Tomasz Tunguz explained in one of his articles why individuals naturally overestimate their contribution to a team project. He explained that we all have a natural bias because we can see all the hard work that we are contributing to a team effort, and fail to fully comprehend the work that others are also putting in. This leads to resentment among team members who feel that - rightly or wrongly - they alone are carrying the team.
In these situations, it’s not uncommon for teams or individuals to become siloed, only aware of their own role without a picture of how they fit into the project or program as a whole. When things start to go wrong in a situation like this, it’s easy for people to start pointing the finger elsewhere - and very difficult to get to the true root of the issue.
According to Medical Daily, “Because people are “naturally egocentric” they tend to focus on their own contributions and not take into account the work of others. This behavior increases with group size because it is harder to consider everyone’s contributions when groups are larger.”
We found this to be the case in one major bank that was struggling to fulfill its CCAR requirements. The teams were so disjointed and siloed that each felt they were doing their job properly, and it was the other teams that must be causing the failure. The real problem turned out not to be one single team, but a more overarching issue of lacking systems, processes, accountability and, crucially, visibility.

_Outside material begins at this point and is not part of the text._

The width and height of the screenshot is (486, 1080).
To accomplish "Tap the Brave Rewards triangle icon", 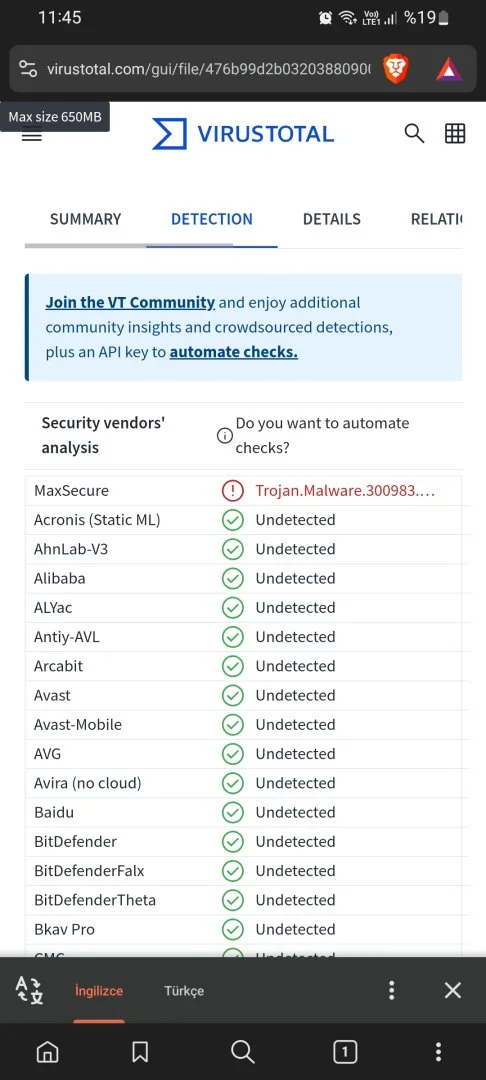I will [449, 70].
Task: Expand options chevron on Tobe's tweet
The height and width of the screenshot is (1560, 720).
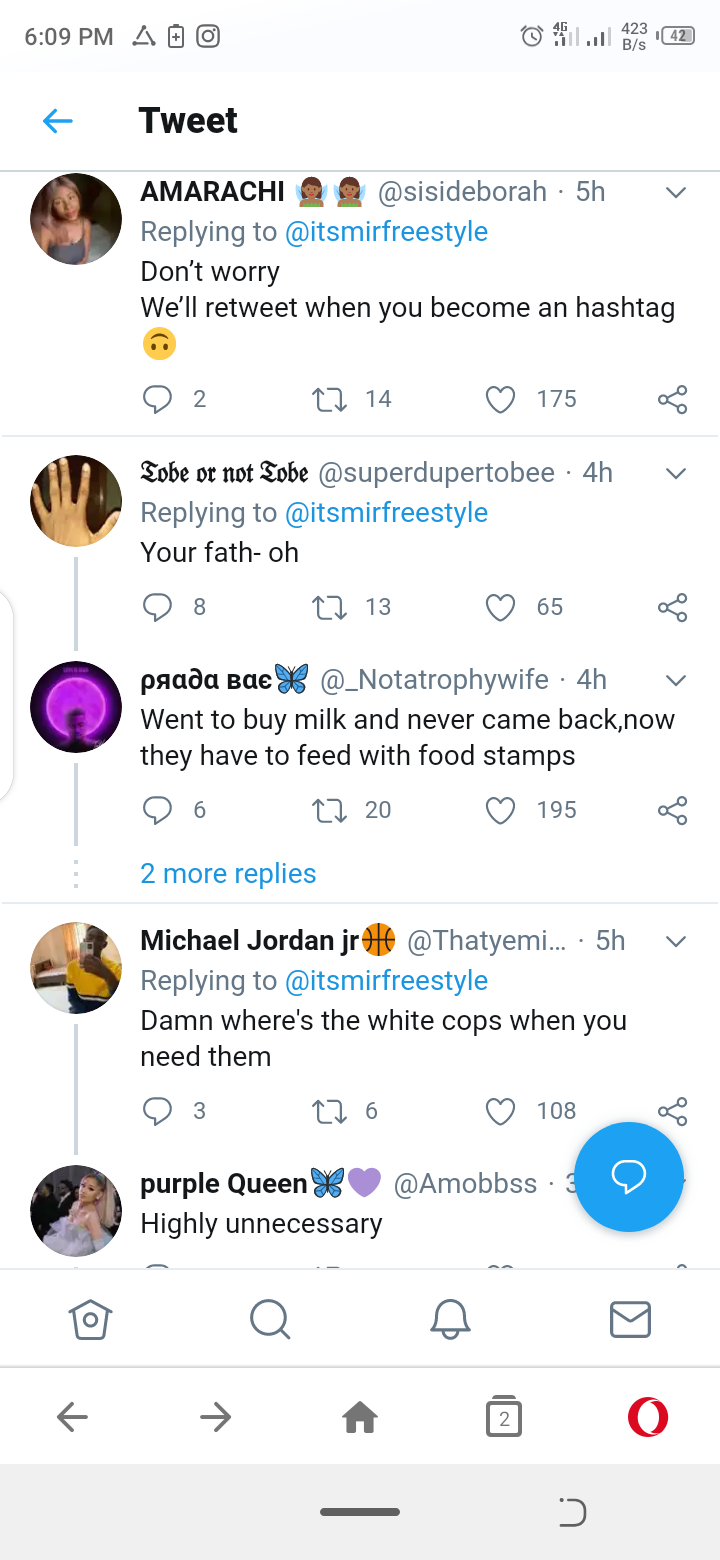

So what can be done to create better visibility and a sense of common purpose between large, federated teams?
The right tools like Cutover make all the difference. When you have large, globally distributed teams it’s impossible to get everyone in a room and difficult to communicate what everyone is doing at once. The Cutover platform provides:
Enterprise-wide visibility, keeping everyone on the same page and allowing individuals to see their actions in the context of the event as a whole. This also helps those running the event to see who is doing what and when, making it easy to solve issues or prevent them before they even happen.

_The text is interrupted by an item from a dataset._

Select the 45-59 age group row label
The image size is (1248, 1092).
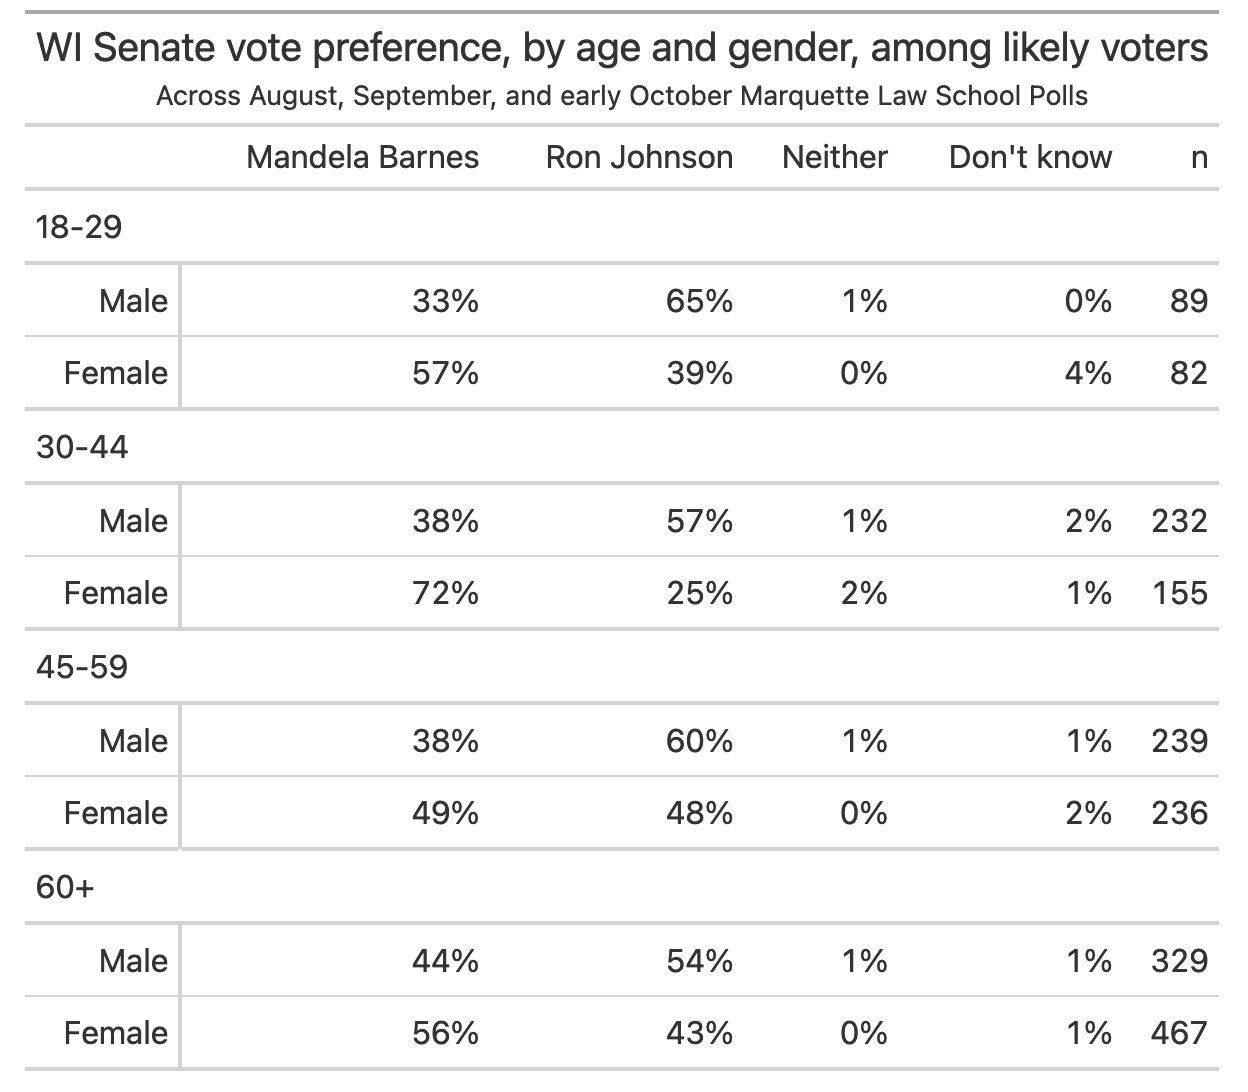[x=82, y=667]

A comprehensive audit trail for post-event learning and regulatory reporting. This avoids reliance on human memory which can be flawed and instead provides real data on who did what and when.
Real-time data, which allows people to make data-based decisions rather than relying on ad-hoc updates via phone and email. While human judgment will still be vital for using this data, decisions no longer have to be made using incomplete information.
Increased collaboration due to better visibility and communications which avoids friction between departments and siloing of teams and information.
Whether teams are big or small, collocated or geographically dispersed, visibility, communication and collaboration are essential for producing the best results.